Here is a magic card illustration I did a while back. I got to design some kind of evil forest monster rooting up tombstones with undead crawling up from the ground.

In the thumb stage I established most of what made it to final. I chose a very low horizontal line to make us look from below up on the monster making him seem more gigantic and impressive. I have a soft spot for monsters without eyes. i think it makes them more primal to be equipped only with the bare necessities for eating: mouth and teeth. Eyes are too personal.

I ink the whole thing up on paper and add black acrylics to establish the values. From thumb to sketch I flattened out the perspective even more. I removed the zombie to the right since I wanted the focus to be on the 2 ones underneath him. I put a stone and a tree to the left in the foreground to make it appear that we are looking from behind something. It puts the viewpoint more into the scene.

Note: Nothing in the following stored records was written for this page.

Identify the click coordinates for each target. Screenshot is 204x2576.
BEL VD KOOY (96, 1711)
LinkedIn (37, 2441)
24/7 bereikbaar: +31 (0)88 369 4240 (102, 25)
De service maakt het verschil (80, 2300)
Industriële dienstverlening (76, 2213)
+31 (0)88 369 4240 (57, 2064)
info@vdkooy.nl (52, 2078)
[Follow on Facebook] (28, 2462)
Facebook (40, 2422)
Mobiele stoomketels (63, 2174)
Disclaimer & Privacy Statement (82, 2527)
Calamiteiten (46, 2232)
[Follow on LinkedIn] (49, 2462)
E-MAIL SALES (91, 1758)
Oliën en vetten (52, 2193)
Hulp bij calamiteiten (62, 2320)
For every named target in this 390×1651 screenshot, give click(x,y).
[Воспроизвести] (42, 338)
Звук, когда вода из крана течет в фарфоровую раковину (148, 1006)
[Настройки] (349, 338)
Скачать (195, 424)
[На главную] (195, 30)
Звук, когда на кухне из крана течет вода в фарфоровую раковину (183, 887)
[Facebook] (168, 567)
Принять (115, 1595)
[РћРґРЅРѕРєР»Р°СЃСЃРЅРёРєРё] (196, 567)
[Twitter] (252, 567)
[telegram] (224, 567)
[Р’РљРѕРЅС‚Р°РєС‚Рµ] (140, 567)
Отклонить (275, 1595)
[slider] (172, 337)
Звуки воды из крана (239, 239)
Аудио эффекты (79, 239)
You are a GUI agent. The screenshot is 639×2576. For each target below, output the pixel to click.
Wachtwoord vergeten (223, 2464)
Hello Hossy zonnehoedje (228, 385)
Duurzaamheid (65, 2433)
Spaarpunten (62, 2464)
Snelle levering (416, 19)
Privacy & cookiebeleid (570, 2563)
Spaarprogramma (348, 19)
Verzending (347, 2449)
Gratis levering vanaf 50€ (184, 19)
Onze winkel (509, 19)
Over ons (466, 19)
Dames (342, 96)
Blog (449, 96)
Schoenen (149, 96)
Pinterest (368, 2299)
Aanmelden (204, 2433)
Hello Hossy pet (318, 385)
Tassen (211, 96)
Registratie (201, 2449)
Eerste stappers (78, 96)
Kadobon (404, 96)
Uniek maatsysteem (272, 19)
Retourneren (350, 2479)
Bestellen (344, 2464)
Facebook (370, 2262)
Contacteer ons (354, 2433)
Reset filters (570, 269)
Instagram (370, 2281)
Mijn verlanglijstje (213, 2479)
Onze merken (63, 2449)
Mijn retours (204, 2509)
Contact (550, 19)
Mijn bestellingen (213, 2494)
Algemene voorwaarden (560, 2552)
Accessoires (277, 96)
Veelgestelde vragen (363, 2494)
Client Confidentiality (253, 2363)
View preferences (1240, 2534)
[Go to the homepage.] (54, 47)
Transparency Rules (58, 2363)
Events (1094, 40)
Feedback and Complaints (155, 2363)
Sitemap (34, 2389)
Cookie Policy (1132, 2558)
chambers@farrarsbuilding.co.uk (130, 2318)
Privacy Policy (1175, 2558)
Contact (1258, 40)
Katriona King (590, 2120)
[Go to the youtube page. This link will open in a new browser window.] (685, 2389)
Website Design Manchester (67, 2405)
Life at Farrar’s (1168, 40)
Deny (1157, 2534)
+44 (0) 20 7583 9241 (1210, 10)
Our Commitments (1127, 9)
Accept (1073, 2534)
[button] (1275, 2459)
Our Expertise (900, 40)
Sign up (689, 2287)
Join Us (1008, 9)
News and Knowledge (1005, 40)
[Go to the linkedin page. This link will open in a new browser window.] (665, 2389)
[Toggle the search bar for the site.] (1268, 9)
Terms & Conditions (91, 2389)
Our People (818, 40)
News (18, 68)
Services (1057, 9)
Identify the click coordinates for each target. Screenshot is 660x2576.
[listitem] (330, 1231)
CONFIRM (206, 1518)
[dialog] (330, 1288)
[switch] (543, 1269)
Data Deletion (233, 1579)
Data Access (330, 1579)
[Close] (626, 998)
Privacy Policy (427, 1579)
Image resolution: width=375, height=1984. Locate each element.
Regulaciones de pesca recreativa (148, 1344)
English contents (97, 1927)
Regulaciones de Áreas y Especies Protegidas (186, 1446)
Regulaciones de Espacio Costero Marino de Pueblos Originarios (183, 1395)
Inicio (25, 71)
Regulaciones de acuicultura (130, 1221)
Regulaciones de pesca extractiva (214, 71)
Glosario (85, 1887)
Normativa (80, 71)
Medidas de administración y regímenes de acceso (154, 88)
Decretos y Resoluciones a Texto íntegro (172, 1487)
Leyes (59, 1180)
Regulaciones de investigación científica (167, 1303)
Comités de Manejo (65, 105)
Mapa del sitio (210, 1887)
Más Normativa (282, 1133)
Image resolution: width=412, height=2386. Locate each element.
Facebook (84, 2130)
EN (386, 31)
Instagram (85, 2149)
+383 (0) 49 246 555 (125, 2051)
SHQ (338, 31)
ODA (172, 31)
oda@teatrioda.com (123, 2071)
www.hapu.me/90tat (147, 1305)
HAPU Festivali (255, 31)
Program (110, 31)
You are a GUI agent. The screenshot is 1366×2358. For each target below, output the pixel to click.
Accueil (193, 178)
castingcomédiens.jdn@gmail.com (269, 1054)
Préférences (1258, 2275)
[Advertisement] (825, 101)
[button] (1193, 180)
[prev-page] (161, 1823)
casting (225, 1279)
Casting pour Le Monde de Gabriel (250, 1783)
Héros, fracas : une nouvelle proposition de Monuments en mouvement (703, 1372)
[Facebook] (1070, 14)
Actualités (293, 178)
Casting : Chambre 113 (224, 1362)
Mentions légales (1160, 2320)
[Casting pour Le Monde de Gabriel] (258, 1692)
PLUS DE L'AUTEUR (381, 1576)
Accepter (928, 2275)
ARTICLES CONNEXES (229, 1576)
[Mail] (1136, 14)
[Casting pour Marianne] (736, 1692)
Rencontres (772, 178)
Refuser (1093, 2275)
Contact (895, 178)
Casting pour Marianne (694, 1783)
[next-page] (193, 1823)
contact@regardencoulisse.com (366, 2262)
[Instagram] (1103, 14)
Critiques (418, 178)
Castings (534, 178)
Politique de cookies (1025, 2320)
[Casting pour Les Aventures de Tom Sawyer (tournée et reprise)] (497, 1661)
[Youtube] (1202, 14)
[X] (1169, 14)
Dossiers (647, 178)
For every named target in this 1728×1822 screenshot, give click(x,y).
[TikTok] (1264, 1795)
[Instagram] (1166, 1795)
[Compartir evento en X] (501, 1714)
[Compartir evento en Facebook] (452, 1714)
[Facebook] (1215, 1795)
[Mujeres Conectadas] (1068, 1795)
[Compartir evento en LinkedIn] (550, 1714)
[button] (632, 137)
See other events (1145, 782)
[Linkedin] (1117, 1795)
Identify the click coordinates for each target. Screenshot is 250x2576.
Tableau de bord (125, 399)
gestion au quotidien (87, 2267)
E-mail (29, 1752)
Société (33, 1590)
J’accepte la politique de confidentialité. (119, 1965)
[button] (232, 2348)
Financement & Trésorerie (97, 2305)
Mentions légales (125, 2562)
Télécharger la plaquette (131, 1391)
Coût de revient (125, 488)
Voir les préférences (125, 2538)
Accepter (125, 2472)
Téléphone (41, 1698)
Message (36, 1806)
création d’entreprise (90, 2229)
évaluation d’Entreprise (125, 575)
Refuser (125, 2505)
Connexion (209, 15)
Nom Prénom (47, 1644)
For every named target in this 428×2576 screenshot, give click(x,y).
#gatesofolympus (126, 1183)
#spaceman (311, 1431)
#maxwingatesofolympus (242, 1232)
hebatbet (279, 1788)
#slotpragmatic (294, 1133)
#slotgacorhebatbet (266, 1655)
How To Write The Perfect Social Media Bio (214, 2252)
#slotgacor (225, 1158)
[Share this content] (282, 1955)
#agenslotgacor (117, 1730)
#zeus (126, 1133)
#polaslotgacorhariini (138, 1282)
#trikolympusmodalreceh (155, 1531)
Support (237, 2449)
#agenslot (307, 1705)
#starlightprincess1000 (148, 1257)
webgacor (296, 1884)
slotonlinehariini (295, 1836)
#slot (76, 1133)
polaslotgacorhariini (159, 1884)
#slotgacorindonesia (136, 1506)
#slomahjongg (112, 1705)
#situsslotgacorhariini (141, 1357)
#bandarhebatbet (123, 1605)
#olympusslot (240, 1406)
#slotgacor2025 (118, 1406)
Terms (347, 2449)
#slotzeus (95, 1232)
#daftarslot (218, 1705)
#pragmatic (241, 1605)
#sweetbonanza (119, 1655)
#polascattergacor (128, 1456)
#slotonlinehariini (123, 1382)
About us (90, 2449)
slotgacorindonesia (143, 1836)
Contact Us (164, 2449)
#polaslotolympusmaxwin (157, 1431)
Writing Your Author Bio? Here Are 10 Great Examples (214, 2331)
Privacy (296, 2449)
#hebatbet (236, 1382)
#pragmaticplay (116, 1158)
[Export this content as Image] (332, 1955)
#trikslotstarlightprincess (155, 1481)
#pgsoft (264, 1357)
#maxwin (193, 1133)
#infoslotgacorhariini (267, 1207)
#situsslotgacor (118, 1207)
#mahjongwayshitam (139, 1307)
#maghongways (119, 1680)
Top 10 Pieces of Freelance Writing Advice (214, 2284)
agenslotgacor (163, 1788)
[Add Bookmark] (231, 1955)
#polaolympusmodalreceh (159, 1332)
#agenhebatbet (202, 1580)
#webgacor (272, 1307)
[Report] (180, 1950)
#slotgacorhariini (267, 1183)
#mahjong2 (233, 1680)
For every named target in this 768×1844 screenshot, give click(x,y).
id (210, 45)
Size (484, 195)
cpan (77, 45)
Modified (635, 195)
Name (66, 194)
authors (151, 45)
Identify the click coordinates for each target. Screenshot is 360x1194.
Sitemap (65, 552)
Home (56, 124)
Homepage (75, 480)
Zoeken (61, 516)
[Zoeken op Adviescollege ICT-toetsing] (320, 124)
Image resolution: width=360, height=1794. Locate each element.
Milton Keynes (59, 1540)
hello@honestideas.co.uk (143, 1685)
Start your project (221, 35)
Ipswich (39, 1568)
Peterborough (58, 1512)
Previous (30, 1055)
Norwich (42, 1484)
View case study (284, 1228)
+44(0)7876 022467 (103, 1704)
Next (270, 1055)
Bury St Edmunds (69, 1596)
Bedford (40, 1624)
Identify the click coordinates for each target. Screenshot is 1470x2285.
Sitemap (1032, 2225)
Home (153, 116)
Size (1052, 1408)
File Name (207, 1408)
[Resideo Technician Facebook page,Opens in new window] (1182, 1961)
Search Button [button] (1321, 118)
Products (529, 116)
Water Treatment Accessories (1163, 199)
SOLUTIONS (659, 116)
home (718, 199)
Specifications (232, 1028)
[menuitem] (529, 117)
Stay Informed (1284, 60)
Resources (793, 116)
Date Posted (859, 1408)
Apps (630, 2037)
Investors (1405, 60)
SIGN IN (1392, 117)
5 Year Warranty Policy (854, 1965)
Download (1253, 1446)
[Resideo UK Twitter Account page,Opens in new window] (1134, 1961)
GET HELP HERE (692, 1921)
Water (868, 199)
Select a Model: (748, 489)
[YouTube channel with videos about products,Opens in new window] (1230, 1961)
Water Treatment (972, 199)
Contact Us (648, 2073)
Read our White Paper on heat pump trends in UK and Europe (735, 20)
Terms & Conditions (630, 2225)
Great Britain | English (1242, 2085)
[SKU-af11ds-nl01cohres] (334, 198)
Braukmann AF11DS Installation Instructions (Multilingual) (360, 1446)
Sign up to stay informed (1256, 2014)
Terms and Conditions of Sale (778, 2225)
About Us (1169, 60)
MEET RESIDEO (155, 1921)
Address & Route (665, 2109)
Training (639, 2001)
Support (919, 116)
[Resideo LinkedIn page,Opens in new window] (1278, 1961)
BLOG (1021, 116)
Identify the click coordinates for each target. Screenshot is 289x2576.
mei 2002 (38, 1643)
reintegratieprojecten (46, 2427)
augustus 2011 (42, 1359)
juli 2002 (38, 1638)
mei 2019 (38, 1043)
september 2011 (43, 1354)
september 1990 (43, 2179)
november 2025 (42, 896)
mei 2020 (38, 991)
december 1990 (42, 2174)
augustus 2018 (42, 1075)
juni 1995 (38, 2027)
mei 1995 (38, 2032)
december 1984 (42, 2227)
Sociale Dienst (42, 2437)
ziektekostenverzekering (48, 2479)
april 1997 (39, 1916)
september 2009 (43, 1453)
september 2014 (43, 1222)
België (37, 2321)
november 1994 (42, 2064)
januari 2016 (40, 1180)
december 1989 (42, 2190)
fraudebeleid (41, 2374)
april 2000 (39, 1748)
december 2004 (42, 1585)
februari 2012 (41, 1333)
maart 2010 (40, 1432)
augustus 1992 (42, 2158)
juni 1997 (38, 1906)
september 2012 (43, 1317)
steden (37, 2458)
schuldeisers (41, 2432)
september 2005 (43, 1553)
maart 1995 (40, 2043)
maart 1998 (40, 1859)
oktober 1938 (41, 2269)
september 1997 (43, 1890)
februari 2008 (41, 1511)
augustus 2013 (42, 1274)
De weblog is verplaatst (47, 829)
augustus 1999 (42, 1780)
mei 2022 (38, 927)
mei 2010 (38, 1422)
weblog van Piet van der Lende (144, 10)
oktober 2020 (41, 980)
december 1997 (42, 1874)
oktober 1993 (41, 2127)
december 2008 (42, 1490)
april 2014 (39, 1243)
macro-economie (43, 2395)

I wanted the mood of this image to be very grey and without colors. As if the scene was lit only by moonlight, but I needed a strong accent color to show some magic element. Adding the pinkish tone to the mouth helps draw attention to the facial area. I think that little contrast color in a green/greyish palette helps wonder isn pulling the overall image away from being monochromatic. By having ONE off color you read the image as deeper and more colorful even though it is mostly build up by very simple color choices. Also the fact that all values was chosen beforehand really makes the coloring only a matter of creating texture.

In the final painting stage I scrapped the pine trees and replaced them with strange willow-like trunks. Also I replaced the leaves and branches on his back with the same kind of branch like shapes.
I am pretty happy with how few stages there are between the first thumb and the final image. I didn’t have any stage between the thumb and the drawing on the paper I painted on. By transferring only a thumb instead of a more rendered sketch I keep everything fresh and alive and lets the dynamic from the thumb translate all the way to final…that is, when everything goes well.